Work required: Scan the data below for lines holding the word "Email", and copy each line found.

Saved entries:

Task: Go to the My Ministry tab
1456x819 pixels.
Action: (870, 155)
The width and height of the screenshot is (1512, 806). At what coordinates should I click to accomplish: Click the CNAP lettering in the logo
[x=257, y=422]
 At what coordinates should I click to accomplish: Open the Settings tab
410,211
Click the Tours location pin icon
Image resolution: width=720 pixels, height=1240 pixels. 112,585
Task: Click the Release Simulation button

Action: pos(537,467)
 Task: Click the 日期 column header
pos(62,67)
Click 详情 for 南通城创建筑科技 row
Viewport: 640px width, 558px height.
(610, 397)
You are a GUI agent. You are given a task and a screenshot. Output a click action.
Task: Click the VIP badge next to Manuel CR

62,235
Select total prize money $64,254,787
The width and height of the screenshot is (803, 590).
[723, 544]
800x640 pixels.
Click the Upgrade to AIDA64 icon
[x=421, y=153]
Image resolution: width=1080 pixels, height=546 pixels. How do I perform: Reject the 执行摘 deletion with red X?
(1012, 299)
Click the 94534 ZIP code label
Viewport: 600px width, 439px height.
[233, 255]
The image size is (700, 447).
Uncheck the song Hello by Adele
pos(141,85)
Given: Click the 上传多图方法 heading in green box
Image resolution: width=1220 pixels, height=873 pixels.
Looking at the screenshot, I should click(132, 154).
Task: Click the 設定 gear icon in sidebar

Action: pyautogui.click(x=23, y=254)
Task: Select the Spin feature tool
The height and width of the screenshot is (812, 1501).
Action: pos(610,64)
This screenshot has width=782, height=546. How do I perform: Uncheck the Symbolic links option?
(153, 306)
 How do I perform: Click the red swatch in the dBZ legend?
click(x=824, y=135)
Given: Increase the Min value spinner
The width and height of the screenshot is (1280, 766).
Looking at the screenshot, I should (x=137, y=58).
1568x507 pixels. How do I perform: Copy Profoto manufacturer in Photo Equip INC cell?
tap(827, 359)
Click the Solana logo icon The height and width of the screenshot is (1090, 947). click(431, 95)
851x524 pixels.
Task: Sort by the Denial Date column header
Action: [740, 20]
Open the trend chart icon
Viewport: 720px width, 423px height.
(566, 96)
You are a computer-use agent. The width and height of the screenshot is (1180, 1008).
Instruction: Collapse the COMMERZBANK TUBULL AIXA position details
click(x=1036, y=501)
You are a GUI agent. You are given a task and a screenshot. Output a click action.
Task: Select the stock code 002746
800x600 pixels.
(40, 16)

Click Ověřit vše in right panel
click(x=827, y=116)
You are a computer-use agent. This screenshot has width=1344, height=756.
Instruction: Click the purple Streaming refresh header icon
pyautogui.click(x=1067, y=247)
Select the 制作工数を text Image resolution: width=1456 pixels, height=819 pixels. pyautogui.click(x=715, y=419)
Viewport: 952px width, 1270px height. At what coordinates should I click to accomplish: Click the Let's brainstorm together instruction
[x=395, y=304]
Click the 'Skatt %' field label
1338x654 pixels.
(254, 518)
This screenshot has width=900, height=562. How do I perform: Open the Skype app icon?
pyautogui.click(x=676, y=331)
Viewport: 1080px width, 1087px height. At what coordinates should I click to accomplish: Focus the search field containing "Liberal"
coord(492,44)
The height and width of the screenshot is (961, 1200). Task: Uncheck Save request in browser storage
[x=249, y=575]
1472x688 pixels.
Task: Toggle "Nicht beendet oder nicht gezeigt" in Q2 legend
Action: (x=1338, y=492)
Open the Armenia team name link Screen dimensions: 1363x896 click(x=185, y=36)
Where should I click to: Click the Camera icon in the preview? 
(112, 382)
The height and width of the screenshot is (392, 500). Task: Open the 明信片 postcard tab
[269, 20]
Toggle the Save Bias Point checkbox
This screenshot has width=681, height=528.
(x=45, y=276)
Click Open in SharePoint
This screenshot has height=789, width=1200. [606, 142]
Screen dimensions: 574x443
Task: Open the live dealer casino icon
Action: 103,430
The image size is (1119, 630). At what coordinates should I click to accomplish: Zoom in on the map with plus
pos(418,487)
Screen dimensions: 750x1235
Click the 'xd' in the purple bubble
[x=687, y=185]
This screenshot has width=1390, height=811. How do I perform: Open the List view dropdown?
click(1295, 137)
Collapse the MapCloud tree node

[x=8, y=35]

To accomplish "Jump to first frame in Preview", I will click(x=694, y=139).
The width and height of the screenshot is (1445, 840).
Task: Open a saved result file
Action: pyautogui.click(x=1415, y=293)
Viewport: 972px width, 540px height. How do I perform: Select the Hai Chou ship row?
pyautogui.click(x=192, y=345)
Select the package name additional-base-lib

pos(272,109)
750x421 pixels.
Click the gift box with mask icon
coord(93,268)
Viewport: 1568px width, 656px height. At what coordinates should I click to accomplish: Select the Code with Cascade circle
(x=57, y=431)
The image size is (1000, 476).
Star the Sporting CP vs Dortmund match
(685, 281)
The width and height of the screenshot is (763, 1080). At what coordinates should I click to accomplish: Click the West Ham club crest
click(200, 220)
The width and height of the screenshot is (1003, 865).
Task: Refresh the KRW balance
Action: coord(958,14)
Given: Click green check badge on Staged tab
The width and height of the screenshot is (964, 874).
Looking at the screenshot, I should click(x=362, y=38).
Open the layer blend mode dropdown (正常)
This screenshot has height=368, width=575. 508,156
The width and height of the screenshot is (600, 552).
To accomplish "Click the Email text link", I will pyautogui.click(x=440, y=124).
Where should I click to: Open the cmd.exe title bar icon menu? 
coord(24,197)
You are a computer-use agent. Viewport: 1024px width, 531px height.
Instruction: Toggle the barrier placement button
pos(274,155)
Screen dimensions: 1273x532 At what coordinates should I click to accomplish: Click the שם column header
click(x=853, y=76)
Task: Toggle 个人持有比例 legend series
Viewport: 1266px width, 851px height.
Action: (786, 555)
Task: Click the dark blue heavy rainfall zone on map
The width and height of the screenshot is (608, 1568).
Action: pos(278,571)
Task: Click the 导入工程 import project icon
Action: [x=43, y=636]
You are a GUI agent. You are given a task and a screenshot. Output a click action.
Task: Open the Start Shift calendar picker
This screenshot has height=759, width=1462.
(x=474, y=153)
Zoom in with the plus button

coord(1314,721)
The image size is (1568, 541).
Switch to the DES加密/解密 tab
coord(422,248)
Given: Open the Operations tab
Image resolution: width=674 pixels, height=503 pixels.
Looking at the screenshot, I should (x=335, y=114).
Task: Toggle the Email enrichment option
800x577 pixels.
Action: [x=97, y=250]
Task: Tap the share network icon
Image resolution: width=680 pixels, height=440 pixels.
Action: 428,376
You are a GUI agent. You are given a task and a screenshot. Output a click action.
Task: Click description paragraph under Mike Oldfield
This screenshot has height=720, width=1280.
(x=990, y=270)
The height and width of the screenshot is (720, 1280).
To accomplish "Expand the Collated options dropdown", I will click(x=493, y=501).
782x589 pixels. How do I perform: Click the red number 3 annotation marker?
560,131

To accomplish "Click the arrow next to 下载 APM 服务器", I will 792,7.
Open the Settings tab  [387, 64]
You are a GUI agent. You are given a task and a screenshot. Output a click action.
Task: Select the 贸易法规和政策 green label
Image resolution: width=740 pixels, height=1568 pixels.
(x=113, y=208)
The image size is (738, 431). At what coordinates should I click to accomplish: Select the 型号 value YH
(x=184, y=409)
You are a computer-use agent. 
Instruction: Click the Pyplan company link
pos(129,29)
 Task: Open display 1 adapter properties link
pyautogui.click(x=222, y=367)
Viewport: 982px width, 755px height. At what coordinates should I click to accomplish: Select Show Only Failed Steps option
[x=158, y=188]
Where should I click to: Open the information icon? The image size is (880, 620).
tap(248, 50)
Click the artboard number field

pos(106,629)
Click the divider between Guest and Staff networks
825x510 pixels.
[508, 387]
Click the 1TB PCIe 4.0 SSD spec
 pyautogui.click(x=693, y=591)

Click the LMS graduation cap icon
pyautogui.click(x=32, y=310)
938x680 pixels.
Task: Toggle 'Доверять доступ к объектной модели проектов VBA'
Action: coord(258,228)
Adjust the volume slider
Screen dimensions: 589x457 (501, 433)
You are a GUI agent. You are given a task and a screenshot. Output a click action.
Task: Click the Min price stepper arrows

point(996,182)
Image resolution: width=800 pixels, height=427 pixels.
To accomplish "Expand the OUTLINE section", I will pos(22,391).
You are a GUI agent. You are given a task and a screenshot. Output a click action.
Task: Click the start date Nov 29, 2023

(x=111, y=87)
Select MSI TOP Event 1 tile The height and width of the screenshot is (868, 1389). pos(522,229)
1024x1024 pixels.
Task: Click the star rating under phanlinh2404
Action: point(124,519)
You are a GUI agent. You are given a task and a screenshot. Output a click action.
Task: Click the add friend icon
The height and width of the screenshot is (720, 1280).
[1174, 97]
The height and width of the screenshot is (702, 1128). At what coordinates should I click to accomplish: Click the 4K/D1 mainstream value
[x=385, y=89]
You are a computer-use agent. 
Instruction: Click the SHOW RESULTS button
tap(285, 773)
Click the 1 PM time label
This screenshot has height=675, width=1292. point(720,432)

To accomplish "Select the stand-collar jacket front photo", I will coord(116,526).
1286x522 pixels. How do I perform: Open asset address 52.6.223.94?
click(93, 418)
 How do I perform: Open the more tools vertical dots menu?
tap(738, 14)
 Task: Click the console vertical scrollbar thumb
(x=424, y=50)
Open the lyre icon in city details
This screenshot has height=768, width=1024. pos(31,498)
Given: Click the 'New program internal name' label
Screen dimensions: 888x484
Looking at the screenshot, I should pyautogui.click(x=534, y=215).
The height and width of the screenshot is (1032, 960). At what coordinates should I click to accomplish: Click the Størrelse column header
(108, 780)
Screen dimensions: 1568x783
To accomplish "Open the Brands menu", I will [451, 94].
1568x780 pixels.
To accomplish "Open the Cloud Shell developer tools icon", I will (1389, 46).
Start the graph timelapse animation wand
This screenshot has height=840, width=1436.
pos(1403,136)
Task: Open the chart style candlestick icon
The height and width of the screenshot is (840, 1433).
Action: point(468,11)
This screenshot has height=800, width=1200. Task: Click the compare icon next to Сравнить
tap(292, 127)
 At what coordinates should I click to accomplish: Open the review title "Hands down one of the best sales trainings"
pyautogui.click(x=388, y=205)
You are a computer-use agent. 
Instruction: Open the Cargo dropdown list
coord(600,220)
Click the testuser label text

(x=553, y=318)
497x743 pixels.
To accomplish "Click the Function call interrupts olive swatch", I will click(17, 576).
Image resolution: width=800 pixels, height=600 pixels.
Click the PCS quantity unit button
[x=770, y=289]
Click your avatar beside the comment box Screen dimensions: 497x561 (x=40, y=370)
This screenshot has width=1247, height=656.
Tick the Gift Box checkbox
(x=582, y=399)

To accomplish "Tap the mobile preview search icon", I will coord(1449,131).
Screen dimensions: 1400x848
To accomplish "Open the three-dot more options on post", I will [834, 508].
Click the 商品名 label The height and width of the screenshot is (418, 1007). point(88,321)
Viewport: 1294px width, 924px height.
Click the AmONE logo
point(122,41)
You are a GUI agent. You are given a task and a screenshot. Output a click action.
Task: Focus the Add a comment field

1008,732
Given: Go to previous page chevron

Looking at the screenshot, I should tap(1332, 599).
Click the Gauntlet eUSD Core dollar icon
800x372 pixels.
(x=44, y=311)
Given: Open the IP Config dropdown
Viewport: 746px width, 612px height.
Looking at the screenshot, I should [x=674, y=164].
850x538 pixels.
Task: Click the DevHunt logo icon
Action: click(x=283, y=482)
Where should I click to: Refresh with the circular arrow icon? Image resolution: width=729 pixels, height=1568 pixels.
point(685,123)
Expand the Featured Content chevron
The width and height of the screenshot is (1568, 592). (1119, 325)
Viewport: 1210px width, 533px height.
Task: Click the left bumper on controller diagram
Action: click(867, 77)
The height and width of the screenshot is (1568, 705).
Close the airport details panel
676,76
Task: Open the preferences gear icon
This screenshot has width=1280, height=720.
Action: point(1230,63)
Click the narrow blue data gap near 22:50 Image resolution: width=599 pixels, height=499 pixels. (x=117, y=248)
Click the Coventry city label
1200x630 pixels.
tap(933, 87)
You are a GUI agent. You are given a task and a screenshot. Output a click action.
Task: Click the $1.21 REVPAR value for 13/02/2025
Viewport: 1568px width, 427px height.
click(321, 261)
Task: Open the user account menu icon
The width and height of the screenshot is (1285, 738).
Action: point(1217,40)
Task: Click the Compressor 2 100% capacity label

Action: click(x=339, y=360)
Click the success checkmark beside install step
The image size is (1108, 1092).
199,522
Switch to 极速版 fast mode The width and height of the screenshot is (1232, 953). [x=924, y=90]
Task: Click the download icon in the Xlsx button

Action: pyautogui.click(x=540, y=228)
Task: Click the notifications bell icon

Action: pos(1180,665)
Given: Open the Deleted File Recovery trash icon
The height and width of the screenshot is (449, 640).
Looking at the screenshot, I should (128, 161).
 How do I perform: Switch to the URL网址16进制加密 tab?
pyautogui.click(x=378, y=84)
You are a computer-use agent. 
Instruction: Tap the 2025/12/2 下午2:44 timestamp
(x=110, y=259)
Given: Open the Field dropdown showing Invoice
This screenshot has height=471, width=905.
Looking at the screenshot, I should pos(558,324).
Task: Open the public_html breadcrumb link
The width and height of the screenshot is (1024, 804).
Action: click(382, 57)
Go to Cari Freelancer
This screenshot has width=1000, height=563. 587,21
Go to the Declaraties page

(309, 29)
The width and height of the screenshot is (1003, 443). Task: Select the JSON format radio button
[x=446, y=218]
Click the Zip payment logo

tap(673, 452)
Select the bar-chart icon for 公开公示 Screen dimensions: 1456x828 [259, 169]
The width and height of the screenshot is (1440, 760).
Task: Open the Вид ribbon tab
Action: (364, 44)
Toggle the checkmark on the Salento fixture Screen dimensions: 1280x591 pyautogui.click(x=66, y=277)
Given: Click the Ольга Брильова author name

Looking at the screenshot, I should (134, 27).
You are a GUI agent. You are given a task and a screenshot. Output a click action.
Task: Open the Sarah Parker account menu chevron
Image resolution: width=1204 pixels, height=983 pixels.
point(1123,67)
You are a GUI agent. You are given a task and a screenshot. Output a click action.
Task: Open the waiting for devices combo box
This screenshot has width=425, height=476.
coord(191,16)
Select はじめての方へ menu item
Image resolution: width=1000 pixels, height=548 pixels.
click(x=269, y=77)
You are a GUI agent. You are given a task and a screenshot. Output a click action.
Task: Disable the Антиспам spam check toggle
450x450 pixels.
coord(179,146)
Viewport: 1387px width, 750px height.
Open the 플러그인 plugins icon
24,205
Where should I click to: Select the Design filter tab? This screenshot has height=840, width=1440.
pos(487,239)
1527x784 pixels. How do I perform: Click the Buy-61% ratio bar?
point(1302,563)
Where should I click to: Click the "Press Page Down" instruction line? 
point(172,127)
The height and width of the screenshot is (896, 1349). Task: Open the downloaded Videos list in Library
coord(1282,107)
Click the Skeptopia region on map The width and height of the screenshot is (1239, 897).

Result of the task:
To accomplish "Click the Email text link", I will pyautogui.click(x=440, y=124).
Task: Toggle the Email enrichment option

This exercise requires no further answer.